WORK TO COMPLETE: Each line from the one containing "You are a computer-use agent. Viewport: 1024px" to the end of the records should be copied exactly, and no other line.

(GIVEN ENTRIES Opens)

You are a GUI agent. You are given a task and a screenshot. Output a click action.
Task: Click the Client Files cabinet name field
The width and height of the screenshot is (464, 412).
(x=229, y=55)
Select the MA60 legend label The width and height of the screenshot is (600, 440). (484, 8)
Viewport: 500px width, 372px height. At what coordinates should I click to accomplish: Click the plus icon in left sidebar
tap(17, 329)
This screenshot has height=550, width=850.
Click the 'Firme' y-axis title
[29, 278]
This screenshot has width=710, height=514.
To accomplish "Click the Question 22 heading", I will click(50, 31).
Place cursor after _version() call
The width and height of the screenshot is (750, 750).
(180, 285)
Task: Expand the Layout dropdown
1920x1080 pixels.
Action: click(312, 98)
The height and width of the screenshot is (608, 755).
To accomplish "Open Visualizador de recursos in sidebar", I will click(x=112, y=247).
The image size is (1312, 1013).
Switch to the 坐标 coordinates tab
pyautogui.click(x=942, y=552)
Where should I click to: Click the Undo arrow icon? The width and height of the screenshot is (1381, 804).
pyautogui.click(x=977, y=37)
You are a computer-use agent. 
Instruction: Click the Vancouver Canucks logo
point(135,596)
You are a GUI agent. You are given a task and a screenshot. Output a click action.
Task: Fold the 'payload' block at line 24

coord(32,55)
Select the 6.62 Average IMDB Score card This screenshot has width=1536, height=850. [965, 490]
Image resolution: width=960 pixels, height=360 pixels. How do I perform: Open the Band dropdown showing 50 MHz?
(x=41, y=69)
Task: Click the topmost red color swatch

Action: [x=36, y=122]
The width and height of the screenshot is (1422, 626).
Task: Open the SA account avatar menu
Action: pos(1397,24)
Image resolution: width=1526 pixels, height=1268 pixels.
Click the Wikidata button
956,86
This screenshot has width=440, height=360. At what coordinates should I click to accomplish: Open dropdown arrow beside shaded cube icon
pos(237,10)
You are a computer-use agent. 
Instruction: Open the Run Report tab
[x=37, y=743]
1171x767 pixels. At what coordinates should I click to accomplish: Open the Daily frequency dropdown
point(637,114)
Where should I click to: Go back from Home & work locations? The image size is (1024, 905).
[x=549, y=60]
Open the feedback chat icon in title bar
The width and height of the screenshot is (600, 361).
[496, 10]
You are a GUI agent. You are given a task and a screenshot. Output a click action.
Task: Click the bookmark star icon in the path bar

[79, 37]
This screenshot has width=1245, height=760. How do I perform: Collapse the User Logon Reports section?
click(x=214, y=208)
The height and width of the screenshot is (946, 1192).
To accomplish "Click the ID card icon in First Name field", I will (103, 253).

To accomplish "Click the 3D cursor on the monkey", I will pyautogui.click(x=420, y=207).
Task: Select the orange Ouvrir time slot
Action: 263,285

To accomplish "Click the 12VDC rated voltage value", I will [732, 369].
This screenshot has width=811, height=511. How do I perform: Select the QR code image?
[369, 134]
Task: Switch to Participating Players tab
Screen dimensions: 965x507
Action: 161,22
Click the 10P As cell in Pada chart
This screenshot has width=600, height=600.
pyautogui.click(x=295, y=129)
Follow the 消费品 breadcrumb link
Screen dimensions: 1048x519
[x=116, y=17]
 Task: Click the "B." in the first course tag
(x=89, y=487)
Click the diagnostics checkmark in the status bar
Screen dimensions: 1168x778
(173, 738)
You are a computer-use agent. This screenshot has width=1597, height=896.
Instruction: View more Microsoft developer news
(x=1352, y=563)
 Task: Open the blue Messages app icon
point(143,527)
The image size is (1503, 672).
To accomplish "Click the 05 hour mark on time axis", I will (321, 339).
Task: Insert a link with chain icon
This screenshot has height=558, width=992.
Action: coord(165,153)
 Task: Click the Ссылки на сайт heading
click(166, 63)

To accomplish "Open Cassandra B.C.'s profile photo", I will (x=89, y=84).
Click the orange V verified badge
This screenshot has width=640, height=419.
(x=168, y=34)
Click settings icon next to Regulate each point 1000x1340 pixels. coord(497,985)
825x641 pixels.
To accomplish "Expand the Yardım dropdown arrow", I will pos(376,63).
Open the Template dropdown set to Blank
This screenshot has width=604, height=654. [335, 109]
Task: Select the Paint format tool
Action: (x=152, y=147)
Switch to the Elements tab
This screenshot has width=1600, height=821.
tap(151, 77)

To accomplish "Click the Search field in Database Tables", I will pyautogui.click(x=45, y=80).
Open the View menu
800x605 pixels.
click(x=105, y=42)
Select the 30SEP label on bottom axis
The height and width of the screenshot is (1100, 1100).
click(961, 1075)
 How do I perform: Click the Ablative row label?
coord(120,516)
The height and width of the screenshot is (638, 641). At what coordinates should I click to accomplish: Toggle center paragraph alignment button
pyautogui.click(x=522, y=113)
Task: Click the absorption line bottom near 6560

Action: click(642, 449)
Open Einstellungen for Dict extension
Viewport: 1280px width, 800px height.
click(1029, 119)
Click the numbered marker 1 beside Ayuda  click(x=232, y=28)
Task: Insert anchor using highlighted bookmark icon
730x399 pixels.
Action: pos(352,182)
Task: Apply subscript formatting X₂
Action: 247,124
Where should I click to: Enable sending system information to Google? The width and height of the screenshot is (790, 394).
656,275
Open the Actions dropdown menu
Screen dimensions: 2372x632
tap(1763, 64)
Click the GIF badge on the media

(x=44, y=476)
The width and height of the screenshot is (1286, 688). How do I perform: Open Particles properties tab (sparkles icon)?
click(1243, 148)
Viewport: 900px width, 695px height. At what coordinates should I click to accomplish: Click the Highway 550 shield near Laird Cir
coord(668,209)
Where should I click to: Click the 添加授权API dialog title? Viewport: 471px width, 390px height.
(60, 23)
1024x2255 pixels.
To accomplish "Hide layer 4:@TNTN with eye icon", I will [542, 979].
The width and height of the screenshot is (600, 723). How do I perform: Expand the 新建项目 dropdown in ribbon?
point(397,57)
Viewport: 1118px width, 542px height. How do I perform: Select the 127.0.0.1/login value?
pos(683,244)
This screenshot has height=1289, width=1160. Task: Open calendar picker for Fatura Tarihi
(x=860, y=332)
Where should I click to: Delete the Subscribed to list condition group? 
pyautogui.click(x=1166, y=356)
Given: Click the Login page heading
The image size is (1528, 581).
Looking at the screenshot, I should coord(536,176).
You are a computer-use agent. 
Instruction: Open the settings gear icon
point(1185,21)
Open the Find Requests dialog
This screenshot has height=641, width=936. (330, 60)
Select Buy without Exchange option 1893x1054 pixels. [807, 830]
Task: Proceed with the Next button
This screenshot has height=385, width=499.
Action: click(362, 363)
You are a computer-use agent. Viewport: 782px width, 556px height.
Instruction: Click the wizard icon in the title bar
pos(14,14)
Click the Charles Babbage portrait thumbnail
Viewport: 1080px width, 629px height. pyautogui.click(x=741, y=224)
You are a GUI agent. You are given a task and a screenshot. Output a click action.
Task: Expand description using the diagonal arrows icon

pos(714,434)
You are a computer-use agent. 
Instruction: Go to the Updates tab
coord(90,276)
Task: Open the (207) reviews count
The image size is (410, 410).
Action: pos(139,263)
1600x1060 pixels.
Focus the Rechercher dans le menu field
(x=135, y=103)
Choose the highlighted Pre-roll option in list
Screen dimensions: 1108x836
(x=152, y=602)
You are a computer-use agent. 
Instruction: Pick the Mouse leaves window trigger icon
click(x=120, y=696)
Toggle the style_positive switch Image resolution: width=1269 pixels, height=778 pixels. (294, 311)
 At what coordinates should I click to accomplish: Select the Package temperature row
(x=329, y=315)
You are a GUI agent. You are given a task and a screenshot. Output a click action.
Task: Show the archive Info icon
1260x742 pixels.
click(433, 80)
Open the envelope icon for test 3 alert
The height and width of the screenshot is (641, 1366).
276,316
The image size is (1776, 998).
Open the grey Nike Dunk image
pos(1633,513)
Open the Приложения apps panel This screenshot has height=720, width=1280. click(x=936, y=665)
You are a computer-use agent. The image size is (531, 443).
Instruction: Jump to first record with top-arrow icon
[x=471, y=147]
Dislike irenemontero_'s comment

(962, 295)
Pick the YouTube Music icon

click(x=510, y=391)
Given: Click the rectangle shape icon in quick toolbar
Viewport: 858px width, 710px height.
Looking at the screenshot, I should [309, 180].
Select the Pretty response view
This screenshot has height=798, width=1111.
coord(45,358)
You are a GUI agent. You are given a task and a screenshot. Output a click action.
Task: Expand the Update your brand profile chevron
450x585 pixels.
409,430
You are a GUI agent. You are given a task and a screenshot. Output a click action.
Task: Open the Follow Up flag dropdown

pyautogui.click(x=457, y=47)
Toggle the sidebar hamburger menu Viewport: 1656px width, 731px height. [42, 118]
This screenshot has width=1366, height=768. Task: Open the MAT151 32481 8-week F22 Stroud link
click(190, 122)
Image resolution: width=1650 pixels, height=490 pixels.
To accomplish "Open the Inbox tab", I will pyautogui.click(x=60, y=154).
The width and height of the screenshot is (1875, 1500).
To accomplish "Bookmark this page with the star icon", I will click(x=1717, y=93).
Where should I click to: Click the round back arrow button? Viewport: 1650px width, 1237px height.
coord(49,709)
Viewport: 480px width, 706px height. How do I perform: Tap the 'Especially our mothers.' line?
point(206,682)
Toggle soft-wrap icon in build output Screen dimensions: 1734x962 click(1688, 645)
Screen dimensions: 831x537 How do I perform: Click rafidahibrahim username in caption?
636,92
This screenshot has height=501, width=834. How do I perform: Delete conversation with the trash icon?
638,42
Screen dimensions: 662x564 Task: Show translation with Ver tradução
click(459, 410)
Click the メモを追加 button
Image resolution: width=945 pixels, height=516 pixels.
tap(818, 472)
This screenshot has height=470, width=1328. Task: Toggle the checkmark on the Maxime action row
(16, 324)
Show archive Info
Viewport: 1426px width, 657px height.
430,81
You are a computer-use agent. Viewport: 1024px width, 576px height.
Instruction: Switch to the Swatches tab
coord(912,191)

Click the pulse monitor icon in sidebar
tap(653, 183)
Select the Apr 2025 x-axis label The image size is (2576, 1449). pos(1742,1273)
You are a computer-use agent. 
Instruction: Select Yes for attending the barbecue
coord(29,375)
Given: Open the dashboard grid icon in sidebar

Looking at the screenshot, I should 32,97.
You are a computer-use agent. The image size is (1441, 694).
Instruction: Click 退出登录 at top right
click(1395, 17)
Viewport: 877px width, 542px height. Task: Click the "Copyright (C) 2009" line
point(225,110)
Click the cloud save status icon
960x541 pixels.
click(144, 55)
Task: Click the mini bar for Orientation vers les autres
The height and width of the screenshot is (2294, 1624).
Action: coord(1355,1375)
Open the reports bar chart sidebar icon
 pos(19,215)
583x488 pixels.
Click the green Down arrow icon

(GIVEN ENTRIES Closes)

TASK RESPONSE:
You are a computer-use agent. Viewport: 1024px width, 576px height.
Instruction: Switch to the Swatches tab
coord(912,191)

Click the pulse monitor icon in sidebar
tap(653, 183)
Select the Apr 2025 x-axis label The image size is (2576, 1449). pos(1742,1273)
You are a computer-use agent. 
Instruction: Select Yes for attending the barbecue
coord(29,375)
Given: Open the dashboard grid icon in sidebar

Looking at the screenshot, I should 32,97.
You are a computer-use agent. The image size is (1441, 694).
Instruction: Click 退出登录 at top right
click(1395, 17)
Viewport: 877px width, 542px height. Task: Click the "Copyright (C) 2009" line
point(225,110)
Click the cloud save status icon
960x541 pixels.
click(144, 55)
Task: Click the mini bar for Orientation vers les autres
The height and width of the screenshot is (2294, 1624).
Action: coord(1355,1375)
Open the reports bar chart sidebar icon
 pos(19,215)
583x488 pixels.
Click the green Down arrow icon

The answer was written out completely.